Der peinliche Trolley

Habe ich schon mal erwähnt, dass ich unperfektionistisch bin? Deswegen habe ich es leichter. Ich kann mit unperfektem Vorgarten leben und mit Bügelbergen. Hat vielleicht mit meinem Arbeitspensum zu tun, dass sowieso nie zu Ende geht. Wenn es danach gehen würde, dürfte ich mich nie entspannen. Und natürlich liegt es in meiner Natur. Ich finde Perfektionisten besser, lebe aber seit Jahren ganz gut mit mir.

Als ich mich Ende April nach Willingen aufmachte, war so ein unperfekter Tag. An dem ich viel geschafft habe, weil ich nicht perfektionistisch bin. Der Haushalt organisiert, aber nicht topp. Der Vortrag in der Tasche, aber noch nicht geschliffen. Deshalb musste mein Laptop mit. Mein Auto betankt, aber nicht gesaugt, mein Koffer gepackt, aber….

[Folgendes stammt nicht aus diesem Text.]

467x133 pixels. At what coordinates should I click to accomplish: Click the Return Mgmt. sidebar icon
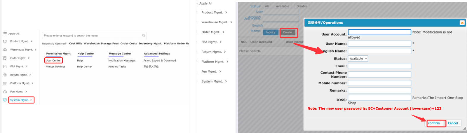[x=5, y=75]
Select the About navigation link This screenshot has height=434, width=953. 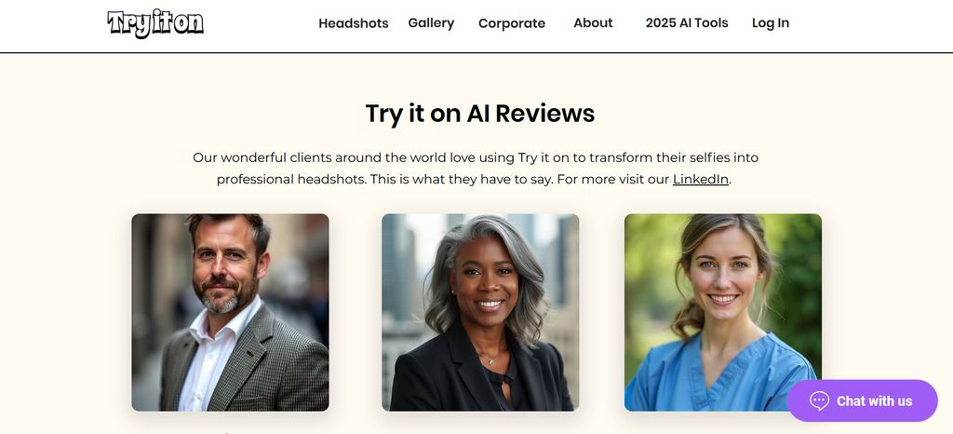[593, 23]
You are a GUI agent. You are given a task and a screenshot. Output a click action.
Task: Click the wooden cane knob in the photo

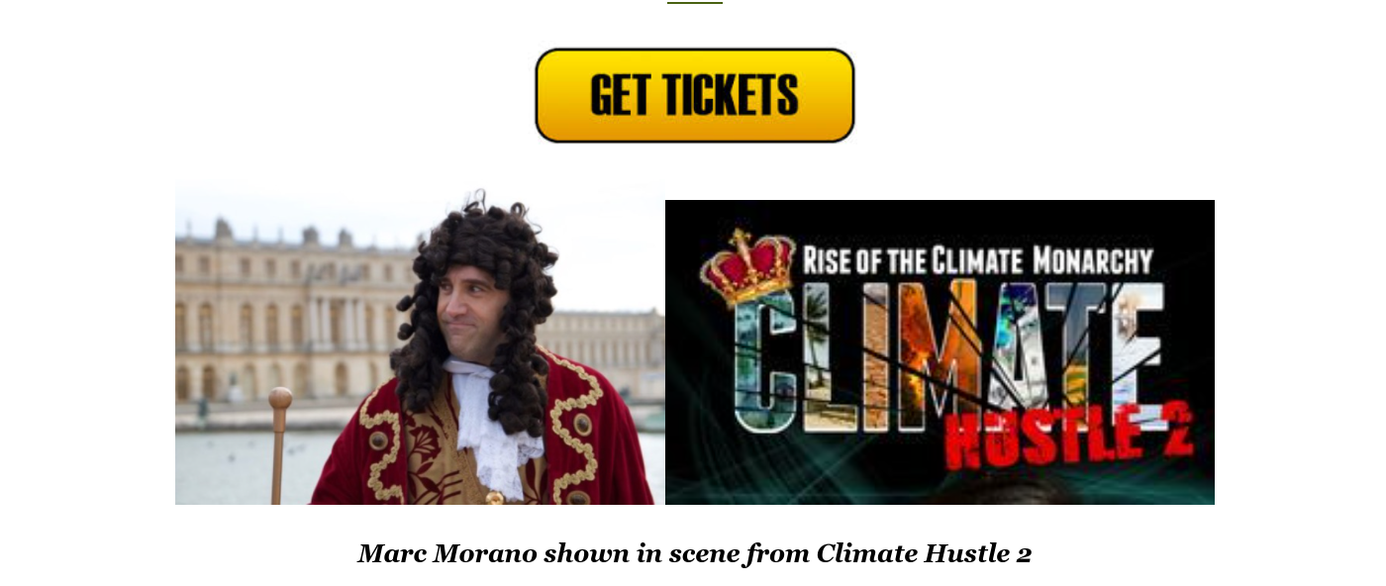point(280,399)
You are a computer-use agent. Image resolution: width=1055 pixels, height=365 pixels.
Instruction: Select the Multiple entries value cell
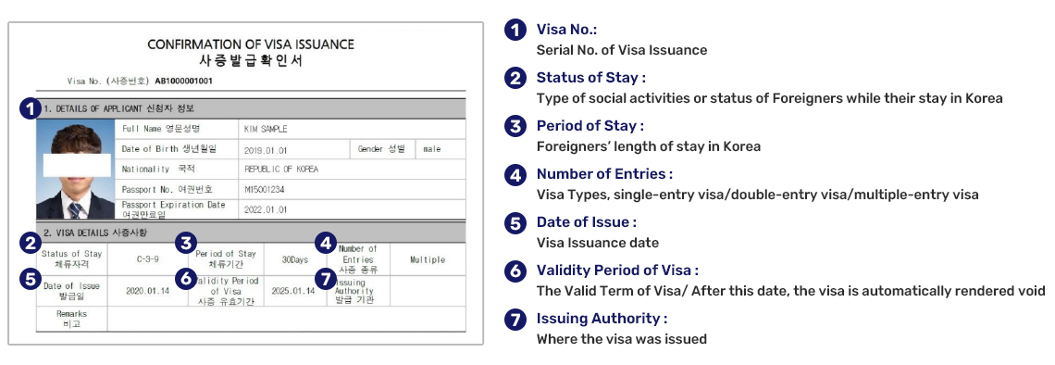pyautogui.click(x=428, y=259)
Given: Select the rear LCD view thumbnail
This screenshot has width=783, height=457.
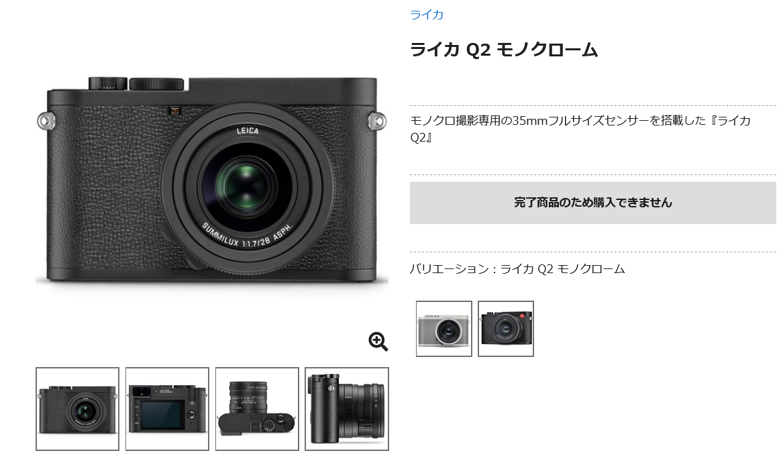Looking at the screenshot, I should click(x=167, y=409).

Als ich den Trolley ins Auto bugsieren wollte, entdeckte ich, dass die Räder defekt waren und der Griff lose. Ich hatte ihn gewählt, weil er die passende Größe für das Wochenende besaß. Eine unperfekte Frau denkt dann: Egal, ich muss los. Meine Mitfahrerin sollte pünktlich abgeholt werden.

Zwei Staus später lade ich meine Mitfahrerin ein, drei Stunden später in Willingen meinen Trolley aus. Ohne Räder, mit defektem Griff einen nicht zu verachtenden Berg hoch, hoffte ich, dass NIEMAND NACH DER ANREISENDEN REFERENTIN DES MORGIGEN WORKSHOPS Ausschau halten würde. Leider vergeblich. Ich musste an einer Fensterfront vorbei, an der reihenweise kaffeetrinkende Frauen saßen, die mir voll Mitleid freundlich zuwinkten. Und hinter mir….J. und B. aus unserer Gemeinde, die zeitgleich angekommen waren und direkt auf meinen räderlosen, griffdefekten Trolley schauen mussten.

Nach dem Gottesdienst heute kam J. auf mich zu. “Kannst Du mal mit mir ans Auto kommen?” Weil J. für ihre praktische Großzügigkeit weit und breit bekannt ist, dachte ich, jetzt wechselt ein Sack Kartoffeln den Kofferaum – ich liebe Kartoffeln – oder eine Schachtel ihrer berühmt-berüchtigten Nußecken. Als unperfekte Hausfrau habe ich heute natürlich einen Tiefkühlkuchen aufgetaut. Aber in ihrem Kofferraum lagen zwei neue Trolleys. Ein großer und ein kleiner  “weil du doch öfter mal unterwegs bist”. Mir schossen vor Rührung die Tränen in die Augen. Zusammen mit solchen Menschen kann ich mir erlauben, auch weiterhin unperfekt zu sein. Ich bin es ja sowieso. Aber so muss es mir noch nicht mal peinlich sein.